■ Liste des tâches:
a: Recopiez sans rien changer le passage du texte sur Melilla qui va de « Le saura-t-elle ? » à « des opérations militaro-policières. ».
b: D'après Driss Ajbali dans le texte sur Melilla, pourquoi aucune muraille n'endiguera-t-elle les flots ? Répondez en une à trois phrases.

Driss Ajbali ajoute : « Les raids des Africains sur Melilla, ne sont pas un problème marocain. Ils sont la face tragique mais visible des rapports Nord Sud, cet immense iceberg. Ils posent la question de la misère qui ne sème, en Afrique, que désespoir. Aucune muraille n’endiguera les flots, à défaut d’un développement économique. L’Afrique réclame un « plan Marshall ». Seule l’Europe peut en être l’initiatrice. »
Le saura-t-elle ? Le fera-t-elle ? L’Europe a trop oublié l’Afrique, mal « arrivée » parce que « mal partie »....Cela ne date pas d’aujourd’hui. Les politiques africaines menées par les anciennes puissances coloniales européennes n’ont pas été dignes des enjeux : les factures à payer sont lourdes. On assume ou non ? Au-delà des images donc des émotions.... En espèces sonnantes et trébuchantes. Et en investissements productifs. L’Union européenne offre 40 millions d’ euros aux Marocains pour les aider à refouler les « clandestins ». Le problème de fond est dans le développement du continent africain, non dans des opérations militaro-policières.

■ Lignes de données:

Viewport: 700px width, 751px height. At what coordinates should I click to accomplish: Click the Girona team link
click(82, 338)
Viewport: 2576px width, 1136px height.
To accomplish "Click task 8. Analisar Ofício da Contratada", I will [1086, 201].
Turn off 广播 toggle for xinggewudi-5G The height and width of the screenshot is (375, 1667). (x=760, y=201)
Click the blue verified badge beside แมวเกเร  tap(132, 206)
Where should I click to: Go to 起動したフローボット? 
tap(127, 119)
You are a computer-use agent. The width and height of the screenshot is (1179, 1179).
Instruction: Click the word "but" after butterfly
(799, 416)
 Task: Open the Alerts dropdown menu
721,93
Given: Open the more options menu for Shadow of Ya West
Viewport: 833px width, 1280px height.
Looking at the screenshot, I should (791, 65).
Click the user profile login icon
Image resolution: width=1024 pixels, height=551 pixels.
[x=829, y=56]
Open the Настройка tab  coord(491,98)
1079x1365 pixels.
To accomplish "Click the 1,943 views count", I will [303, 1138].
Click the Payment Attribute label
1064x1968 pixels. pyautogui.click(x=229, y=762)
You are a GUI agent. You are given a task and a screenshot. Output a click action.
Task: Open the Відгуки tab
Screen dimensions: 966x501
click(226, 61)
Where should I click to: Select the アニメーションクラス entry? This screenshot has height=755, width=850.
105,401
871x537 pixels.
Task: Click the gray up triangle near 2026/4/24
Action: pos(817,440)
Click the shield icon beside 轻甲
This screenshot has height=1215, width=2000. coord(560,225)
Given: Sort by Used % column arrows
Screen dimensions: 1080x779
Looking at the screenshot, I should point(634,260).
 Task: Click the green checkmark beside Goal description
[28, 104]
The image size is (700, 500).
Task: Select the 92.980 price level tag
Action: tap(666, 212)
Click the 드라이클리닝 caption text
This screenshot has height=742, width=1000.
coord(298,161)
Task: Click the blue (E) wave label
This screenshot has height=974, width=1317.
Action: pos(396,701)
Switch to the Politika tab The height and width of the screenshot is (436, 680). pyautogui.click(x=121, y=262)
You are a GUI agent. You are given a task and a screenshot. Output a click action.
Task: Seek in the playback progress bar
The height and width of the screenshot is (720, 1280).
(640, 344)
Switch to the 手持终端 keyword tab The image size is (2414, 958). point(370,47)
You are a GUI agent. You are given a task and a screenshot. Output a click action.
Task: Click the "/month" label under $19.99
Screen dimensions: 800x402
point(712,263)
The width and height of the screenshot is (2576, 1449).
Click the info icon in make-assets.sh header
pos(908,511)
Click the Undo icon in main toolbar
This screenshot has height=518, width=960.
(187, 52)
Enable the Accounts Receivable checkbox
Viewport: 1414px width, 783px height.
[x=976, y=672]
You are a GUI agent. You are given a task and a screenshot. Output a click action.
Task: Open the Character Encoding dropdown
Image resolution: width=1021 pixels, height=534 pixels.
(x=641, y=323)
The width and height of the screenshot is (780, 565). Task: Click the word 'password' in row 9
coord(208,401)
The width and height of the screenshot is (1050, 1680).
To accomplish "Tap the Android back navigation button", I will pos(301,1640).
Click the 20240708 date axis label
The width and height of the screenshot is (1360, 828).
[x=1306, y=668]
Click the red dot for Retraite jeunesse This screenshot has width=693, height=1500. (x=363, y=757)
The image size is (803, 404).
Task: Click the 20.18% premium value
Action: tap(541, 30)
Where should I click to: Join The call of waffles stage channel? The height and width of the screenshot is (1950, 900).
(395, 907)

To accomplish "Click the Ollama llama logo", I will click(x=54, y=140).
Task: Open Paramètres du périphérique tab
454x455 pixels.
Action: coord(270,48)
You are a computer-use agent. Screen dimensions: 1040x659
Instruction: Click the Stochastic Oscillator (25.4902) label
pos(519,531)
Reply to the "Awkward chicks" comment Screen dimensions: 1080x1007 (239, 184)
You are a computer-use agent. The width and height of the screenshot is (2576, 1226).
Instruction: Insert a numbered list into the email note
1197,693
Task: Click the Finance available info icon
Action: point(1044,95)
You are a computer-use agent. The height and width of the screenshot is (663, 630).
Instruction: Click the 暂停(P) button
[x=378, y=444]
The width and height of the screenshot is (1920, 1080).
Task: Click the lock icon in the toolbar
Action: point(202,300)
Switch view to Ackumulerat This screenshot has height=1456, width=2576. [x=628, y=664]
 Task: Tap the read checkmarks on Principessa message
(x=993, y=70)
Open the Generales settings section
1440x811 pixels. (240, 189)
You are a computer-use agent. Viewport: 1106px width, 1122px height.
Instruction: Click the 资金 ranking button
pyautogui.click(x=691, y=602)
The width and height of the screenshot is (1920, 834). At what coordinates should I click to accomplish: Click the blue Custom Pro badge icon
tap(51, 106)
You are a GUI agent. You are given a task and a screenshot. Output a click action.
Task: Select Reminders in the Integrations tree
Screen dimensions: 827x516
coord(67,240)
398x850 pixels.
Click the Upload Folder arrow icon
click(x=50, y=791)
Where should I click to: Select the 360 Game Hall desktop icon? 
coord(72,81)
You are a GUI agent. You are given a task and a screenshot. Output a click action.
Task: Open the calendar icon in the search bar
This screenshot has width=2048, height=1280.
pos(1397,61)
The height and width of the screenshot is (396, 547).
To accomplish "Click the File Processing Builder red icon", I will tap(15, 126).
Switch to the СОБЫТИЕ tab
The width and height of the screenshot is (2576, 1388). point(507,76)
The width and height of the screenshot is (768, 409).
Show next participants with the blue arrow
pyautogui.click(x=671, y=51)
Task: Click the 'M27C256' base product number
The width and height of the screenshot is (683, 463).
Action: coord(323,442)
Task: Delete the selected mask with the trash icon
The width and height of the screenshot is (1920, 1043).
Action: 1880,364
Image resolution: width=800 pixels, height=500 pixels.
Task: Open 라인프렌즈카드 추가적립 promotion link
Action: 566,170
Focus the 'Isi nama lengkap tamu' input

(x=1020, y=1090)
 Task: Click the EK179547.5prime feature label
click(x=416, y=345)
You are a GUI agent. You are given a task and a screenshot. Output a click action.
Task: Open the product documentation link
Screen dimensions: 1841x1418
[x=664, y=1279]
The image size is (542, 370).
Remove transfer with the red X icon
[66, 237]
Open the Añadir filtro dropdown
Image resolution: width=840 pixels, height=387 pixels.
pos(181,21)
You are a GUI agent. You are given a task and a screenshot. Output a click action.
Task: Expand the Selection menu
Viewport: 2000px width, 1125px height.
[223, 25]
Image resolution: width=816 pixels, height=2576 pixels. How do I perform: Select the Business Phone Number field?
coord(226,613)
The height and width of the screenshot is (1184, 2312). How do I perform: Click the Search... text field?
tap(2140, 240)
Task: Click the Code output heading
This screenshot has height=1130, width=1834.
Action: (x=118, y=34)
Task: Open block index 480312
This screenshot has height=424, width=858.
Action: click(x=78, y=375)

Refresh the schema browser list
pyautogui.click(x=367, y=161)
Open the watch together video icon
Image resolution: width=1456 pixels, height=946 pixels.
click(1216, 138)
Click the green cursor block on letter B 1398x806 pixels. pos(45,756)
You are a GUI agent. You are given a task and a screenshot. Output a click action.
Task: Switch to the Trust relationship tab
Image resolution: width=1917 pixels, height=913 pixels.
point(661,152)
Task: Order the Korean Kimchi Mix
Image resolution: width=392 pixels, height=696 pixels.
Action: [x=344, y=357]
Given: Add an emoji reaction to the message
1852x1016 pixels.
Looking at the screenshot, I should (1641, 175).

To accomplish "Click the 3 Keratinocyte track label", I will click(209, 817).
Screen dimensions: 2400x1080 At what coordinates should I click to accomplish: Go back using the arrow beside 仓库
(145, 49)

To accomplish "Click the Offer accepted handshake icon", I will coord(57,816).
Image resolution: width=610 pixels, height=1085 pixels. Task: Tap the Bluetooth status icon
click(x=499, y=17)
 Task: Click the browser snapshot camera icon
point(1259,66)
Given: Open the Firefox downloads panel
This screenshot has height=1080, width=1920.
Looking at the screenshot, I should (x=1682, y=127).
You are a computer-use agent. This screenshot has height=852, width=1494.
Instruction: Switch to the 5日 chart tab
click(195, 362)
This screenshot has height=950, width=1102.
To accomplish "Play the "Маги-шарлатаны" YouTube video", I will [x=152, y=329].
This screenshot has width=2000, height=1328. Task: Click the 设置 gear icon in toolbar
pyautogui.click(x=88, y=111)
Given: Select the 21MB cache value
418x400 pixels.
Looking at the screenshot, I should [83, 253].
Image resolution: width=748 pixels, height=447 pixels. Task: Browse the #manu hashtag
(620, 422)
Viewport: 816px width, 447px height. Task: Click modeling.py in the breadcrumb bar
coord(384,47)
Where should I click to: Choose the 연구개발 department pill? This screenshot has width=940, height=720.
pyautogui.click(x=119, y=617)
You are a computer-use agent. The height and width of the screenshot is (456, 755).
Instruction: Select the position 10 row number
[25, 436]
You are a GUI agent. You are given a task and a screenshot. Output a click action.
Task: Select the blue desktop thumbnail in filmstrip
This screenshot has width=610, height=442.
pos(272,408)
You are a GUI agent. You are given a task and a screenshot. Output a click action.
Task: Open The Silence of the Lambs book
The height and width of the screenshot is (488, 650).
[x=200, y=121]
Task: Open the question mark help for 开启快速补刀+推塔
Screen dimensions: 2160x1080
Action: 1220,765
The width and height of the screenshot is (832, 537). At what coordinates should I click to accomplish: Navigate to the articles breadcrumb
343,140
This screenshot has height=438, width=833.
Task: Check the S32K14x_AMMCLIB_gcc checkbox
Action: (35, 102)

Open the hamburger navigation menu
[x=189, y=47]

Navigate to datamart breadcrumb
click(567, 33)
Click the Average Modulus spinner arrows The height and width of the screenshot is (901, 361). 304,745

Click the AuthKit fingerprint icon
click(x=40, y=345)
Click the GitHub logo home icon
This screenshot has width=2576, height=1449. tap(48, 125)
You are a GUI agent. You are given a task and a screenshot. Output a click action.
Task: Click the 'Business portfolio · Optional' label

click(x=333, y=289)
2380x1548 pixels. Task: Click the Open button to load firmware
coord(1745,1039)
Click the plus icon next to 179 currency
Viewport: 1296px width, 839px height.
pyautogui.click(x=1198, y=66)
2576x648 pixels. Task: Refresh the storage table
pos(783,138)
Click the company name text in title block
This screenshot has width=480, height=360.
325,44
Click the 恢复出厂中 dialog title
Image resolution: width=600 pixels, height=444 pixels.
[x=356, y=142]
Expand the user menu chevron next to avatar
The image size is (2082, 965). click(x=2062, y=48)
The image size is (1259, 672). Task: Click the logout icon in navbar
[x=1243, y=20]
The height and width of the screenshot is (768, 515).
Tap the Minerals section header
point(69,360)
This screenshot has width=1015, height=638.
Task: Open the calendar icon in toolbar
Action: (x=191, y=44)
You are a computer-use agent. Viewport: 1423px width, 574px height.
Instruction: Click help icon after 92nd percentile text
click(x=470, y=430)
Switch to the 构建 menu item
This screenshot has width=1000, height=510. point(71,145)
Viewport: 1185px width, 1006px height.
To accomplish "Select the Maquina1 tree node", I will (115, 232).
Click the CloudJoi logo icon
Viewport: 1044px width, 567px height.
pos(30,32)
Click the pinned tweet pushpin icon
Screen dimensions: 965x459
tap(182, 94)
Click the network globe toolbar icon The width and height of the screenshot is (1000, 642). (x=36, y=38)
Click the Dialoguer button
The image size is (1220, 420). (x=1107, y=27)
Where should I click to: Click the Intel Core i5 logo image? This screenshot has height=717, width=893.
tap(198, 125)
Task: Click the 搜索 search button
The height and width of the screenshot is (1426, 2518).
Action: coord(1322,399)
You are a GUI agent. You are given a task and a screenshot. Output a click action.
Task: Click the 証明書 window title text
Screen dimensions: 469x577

■ Corrigés:
a:
Le saura-t-elle ? Le fera-t-elle ? L’Europe a trop oublié l’Afrique, mal « arrivée » parce que « mal partie »....Cela ne date pas d’aujourd’hui. Les politiques africaines menées par les anciennes puissances coloniales européennes n’ont pas été dignes des enjeux : les factures à payer sont lourdes. On assume ou non ? Au-delà des images donc des émotions.... En espèces sonnantes et trébuchantes. Et en investissements productifs. L’Union européenne offre 40 millions d’ euros aux Marocains pour les aider à refouler les « clandestins ». Le problème de fond est dans le développement du continent africain, non dans des opérations militaro-policières.

b: Aucune muraille ne les endiguera faute de développement économique. Les raids viennent de la misère, qui ne sème en Afrique que le désespoir.